The through-line: an agent on Windows should be able to think (Aion), act in a contained sandbox (MXC), spin up Linux when it needs to (WSL containers), and even build and ship a native app (Dev Skills) — with the OS enforcing the guardrails.

Foundry Agent Service: agents at scale

On the cloud side, the Microsoft Foundry Agent Service is the server-side counterpart, and it's the more production-ready story:

  • Hosted Agents — reaching GA within ~30 days of Build. Each session runs in its own sandbox with dedicated compute, memory, and filesystem.
  • Framework-agnostic runtime — runs the Microsoft Agent Framework, the GitHub Copilot SDK, LangGraph, and others without a rewrite. Two protocols: an OpenAI-compatible Responses API (stateful) and a schema-free Invocations pass-through.
  • Routines (public preview) — scheduled / timer-triggered agent runs.
  • Procedural memory (public preview) — agents learn how to do tasks across sessions; Microsoft cites +7–14% absolute success-rate gains at near-baseline cost.
  • Toolboxes (public preview) — a managed endpoint for tools with unified auth and lifecycle.
  • Foundry IQ (GA) — the knowledge layer over Work IQ, Fabric, Azure SQL, file search, and MCP sources.

Why this hit home for me

Here's the part I keep thinking about. My toy agent has three real ideas in it:

  1. A loop that lets a model call tools.
  2. A sandbox — in my case, a crude "confirm before you run" prompt.
  3. A model that can actually do tool-calling — which, on a small local model, barely works (I had to write recovery code because the 7B kept emitting tool calls as plain text).

Day 2 is Microsoft shipping the industrial version of all three:

  • My "confirm before run" → MXC and Foundry's per-session sandboxes (real policy-driven isolation).
  • My recovery hack for flaky local tool-calling → Aion 1.0 Plan, a model purpose-built for local agentic tool-calling so you don't need the duct tape.
  • My single-process loop → Hosted Agents with durable state, procedural memory, and scheduled routines.

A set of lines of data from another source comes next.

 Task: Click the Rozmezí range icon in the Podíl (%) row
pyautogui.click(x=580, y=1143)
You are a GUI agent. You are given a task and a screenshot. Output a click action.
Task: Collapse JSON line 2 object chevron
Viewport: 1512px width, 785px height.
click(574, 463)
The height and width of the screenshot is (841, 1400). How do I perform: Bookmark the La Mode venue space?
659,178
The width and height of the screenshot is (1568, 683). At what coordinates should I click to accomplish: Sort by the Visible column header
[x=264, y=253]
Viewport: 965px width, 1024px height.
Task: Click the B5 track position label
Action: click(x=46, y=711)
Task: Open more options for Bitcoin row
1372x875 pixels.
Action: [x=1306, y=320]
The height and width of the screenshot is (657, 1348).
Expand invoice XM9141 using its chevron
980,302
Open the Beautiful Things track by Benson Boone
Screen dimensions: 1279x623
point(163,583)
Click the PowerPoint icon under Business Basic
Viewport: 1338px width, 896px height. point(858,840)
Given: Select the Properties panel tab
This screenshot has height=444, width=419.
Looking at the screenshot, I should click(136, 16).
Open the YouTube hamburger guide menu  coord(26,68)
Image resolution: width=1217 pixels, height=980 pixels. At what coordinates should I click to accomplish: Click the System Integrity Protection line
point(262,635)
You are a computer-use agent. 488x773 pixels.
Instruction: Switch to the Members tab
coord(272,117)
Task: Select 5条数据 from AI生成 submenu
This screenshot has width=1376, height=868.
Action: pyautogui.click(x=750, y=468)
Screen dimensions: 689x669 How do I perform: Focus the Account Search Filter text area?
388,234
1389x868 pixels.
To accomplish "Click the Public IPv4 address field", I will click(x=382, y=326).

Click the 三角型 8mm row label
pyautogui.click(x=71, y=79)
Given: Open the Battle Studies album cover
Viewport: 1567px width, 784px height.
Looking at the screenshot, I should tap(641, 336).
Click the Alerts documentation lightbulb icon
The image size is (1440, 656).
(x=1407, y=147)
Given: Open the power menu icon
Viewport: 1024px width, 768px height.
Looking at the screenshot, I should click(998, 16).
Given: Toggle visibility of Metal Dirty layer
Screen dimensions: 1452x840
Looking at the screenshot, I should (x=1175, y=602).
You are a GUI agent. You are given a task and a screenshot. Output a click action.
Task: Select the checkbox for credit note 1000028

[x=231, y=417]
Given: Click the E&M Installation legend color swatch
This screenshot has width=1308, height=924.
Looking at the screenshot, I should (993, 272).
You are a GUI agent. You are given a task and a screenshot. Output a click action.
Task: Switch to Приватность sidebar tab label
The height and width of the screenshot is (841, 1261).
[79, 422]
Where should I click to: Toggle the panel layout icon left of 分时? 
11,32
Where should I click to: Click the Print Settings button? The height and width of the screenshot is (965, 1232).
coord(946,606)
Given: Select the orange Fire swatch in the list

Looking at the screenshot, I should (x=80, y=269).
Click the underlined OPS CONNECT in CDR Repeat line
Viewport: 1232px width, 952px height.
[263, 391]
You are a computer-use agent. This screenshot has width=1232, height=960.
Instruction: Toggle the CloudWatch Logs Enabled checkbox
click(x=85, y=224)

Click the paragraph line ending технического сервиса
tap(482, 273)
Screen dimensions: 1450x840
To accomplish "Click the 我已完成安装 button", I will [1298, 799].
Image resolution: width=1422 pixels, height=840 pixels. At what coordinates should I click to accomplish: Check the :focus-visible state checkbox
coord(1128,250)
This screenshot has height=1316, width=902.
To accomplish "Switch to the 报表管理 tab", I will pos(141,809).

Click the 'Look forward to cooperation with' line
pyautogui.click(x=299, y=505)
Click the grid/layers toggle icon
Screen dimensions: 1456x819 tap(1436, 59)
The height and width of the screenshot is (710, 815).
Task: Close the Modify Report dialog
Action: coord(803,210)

That's the value of building the tiny version first: Day 2's announcements stopped being buzzwords and became "oh, that's the grown-up version of the thing I just struggled with." If you've ever hand-rolled an agent loop, the Foundry Agent Service docs will read very differently.

My honest take

Two reactions. First, the strategy is coherent in a way Microsoft's AI messaging often isn't: Day 1 gave you models, Day 2 gave you somewhere to run them, end to end, on Windows or in Foundry. Second, mind the "preview" labels. A lot of the Windows side — Aion 1.0, MXC, WSL containers, Intelligent Terminal — is early preview or "coming months," shipping first to Windows Insiders. The Foundry Agent Service is the nearest-term real thing (Hosted Agents GA within ~30 days).

The one I'll actually watch: Aion 1.0 Plan. A local, tool-calling-native model is exactly what my tiny agent was missing. If it delivers, the "run a real coding agent fully offline" story I've been chasing across these posts gets a lot more believable — without the recovery hacks.

That's a wrap on Build 2026. Day 1: the models. Day 2: the runtime. Now I just need the Insider preview.